The interim final rules also create an optional process that allows – but does not require – employers and issuers to carve out contraceptives for an individual who objects to a policy that includes this coverage. The departments designed this individual exemption “to reduce the incidence of certain individuals choosing to forego health coverage because the only coverage available would violate their sincerely held religious beliefs.”
Don’t Forget ERISA Disclosures
While entities exempt under the new rules do not have to self-certify or provide notice to the federal government pursuant to the accommodation process, those subject to ERISA must still abide by ERISA’s disclosure rules. This means that employers seeking to use the expanded exemption to eliminate coverage for contraceptive services must update plan documents and SPDs according to ERISA rules – including providing a timely summary of material modifications (SMM) to notify participants and beneficiaries of the change in benefits. (See our Reporting and Disclosure Guide for information on SMM and other disclosure requirements.)

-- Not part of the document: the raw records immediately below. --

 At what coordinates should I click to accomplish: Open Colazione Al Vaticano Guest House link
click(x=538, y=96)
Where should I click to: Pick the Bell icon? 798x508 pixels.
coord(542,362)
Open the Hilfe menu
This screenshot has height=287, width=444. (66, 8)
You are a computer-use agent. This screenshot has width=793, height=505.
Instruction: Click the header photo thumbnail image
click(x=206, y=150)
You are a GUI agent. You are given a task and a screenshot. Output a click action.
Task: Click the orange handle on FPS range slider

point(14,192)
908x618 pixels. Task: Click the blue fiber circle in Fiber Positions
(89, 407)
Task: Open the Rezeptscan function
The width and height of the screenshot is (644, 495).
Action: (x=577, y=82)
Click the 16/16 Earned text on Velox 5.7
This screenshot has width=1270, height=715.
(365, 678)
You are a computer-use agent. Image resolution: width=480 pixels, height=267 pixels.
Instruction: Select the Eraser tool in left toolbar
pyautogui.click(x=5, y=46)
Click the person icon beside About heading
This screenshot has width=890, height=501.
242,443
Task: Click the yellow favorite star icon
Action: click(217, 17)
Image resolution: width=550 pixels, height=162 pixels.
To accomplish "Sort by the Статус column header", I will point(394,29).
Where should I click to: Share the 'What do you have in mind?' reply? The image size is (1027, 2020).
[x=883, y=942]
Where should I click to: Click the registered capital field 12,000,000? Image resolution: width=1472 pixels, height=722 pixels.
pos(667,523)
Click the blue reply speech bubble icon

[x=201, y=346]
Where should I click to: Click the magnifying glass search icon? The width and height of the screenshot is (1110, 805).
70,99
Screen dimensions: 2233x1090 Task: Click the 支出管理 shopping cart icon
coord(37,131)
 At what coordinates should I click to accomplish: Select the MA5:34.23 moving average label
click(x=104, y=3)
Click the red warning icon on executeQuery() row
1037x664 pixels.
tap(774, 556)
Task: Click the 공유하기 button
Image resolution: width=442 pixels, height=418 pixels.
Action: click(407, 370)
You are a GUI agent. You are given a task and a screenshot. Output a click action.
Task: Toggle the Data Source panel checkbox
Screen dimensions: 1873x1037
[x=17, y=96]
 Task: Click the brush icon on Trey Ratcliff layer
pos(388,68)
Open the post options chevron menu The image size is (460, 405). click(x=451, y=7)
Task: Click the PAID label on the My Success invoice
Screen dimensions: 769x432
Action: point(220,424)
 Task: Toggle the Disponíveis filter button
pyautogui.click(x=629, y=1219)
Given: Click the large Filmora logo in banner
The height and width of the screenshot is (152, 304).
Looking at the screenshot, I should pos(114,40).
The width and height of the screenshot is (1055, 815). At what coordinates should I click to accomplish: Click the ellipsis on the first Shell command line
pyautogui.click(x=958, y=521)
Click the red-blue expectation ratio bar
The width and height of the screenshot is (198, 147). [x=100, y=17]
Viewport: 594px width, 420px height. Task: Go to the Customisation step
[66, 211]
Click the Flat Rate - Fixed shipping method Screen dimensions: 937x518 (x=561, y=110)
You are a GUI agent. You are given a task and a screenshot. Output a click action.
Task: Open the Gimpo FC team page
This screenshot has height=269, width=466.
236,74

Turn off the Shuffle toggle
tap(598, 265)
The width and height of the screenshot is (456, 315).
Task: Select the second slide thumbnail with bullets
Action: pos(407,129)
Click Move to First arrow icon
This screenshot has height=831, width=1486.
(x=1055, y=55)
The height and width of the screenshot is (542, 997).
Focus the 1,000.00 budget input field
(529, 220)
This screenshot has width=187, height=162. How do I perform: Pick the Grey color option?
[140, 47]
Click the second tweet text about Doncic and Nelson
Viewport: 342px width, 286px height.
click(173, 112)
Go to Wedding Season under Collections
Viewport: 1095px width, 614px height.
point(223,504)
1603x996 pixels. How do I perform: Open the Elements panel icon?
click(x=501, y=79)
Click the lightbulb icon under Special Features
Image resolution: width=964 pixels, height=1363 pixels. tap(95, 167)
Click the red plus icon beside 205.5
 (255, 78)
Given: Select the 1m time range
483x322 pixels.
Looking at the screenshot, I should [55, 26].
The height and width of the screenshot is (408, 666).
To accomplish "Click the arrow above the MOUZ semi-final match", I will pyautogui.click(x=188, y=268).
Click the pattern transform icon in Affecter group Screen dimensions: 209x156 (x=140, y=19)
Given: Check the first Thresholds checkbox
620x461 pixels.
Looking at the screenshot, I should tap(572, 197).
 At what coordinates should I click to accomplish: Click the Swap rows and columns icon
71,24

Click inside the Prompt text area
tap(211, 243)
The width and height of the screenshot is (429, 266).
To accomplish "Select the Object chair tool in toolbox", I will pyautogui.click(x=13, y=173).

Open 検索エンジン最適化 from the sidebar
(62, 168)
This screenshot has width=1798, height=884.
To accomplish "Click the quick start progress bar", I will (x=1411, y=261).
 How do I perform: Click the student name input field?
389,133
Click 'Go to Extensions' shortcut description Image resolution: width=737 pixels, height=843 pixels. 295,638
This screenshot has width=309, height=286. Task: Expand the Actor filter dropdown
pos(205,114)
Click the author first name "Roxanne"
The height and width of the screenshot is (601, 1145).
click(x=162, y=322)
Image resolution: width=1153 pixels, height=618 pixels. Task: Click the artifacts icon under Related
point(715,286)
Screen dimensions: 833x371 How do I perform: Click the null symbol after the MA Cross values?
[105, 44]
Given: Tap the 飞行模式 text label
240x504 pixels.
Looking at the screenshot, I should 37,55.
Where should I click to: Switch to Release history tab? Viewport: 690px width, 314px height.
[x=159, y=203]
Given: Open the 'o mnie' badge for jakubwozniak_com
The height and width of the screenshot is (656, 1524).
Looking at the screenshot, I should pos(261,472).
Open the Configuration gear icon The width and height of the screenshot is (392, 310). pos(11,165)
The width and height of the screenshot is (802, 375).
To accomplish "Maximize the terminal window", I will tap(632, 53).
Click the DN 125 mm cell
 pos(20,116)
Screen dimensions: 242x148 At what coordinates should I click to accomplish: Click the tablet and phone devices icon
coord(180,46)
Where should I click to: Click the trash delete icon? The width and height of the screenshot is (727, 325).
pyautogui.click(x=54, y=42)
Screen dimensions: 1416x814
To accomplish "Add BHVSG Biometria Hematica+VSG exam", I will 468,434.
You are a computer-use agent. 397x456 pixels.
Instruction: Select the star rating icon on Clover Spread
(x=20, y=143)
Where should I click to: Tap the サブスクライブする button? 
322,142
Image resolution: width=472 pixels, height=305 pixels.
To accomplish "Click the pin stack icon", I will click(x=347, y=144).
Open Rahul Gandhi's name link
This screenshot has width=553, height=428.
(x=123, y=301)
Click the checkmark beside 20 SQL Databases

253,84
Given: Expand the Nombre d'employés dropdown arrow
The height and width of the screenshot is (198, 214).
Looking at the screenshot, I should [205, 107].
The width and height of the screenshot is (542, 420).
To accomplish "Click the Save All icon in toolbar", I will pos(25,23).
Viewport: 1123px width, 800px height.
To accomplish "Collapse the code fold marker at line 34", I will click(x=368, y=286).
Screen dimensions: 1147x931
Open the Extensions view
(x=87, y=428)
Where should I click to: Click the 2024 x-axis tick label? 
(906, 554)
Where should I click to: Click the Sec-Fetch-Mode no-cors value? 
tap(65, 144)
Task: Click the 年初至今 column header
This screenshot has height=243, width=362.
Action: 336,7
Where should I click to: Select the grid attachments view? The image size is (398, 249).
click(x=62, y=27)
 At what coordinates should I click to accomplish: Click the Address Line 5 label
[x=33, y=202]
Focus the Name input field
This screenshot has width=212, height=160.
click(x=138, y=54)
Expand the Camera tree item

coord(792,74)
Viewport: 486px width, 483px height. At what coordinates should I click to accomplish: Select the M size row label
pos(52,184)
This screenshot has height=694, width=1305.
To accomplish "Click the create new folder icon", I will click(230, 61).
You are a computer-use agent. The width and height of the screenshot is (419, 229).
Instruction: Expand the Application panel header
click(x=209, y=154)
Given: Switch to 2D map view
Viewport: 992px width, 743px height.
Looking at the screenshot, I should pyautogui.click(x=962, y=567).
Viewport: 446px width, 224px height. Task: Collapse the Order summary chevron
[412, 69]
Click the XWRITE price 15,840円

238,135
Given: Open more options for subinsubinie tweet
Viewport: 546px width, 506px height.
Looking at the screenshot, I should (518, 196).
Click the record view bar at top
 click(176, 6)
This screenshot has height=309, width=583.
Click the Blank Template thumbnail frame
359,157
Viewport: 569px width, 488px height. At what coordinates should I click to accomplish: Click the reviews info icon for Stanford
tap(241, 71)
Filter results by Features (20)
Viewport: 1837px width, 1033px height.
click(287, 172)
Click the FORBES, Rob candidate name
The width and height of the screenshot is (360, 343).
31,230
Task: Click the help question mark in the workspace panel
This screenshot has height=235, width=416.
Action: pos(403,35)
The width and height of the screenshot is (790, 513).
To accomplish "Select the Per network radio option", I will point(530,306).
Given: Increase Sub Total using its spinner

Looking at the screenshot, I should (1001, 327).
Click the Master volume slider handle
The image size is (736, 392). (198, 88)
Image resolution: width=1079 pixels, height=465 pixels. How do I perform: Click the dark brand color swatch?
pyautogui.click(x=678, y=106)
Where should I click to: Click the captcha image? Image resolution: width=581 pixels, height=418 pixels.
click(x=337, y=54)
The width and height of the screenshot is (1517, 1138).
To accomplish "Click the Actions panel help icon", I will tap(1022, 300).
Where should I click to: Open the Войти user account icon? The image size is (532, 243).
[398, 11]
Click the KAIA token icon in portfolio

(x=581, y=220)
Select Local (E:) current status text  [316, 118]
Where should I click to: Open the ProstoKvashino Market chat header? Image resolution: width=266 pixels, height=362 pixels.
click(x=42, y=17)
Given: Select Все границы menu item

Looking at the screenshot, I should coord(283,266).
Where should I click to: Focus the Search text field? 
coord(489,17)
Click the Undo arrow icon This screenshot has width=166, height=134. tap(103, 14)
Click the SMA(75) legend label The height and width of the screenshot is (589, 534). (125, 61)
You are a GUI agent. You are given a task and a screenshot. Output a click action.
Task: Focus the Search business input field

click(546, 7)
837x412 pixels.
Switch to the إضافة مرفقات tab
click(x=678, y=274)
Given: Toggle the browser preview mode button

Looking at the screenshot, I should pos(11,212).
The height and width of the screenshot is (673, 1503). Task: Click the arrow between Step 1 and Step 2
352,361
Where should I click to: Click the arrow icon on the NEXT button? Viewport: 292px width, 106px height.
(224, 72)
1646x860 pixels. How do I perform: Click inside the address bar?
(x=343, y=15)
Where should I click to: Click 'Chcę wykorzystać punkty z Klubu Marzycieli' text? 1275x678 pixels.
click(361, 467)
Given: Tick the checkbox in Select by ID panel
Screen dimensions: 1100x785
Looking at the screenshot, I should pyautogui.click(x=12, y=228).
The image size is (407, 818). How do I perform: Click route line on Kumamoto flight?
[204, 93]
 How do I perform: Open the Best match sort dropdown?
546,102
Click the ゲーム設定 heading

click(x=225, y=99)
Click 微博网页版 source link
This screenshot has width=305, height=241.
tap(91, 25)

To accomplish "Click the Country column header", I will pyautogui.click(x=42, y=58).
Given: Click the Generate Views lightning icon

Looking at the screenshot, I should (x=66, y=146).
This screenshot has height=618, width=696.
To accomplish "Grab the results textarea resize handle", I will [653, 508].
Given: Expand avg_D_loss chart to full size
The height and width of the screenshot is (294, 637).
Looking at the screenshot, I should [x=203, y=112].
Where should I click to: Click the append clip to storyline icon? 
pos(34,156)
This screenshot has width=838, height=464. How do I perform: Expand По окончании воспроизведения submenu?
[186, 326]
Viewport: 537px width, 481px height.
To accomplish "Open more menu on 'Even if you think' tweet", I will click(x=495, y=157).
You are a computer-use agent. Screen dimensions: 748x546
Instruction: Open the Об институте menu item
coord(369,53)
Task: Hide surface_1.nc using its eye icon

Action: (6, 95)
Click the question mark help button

Shift In – Not End to – Litigation
The departments point to the unresolved RFRA litigation concerning the mandate as part of their rationale for re-examining the accommodations process, and they designed the interim final rules to address the concerns of the plaintiffs in those cases. (See our May 17, 2016 For Your Information on this litigation.) However, the new rules are expected to trigger another series of lawsuits challenging the rollback of contraceptive coverage requirements for affected employers. The American Civil Liberties Union (ACLU) has already sued, arguing that the interim final rules violate the Establishment and the Equal Protection Clause of the U.S. Constitution “by authorizing and promoting religiously motivated and other discrimination against women seeking reproductive health care.”
The interim final rules will not affect the majority of employer plans subject to the contraceptive coverage mandate. However, they will be of interest to employers with religious or moral objections to providing contraceptive coverage that were not previously covered by the exemption.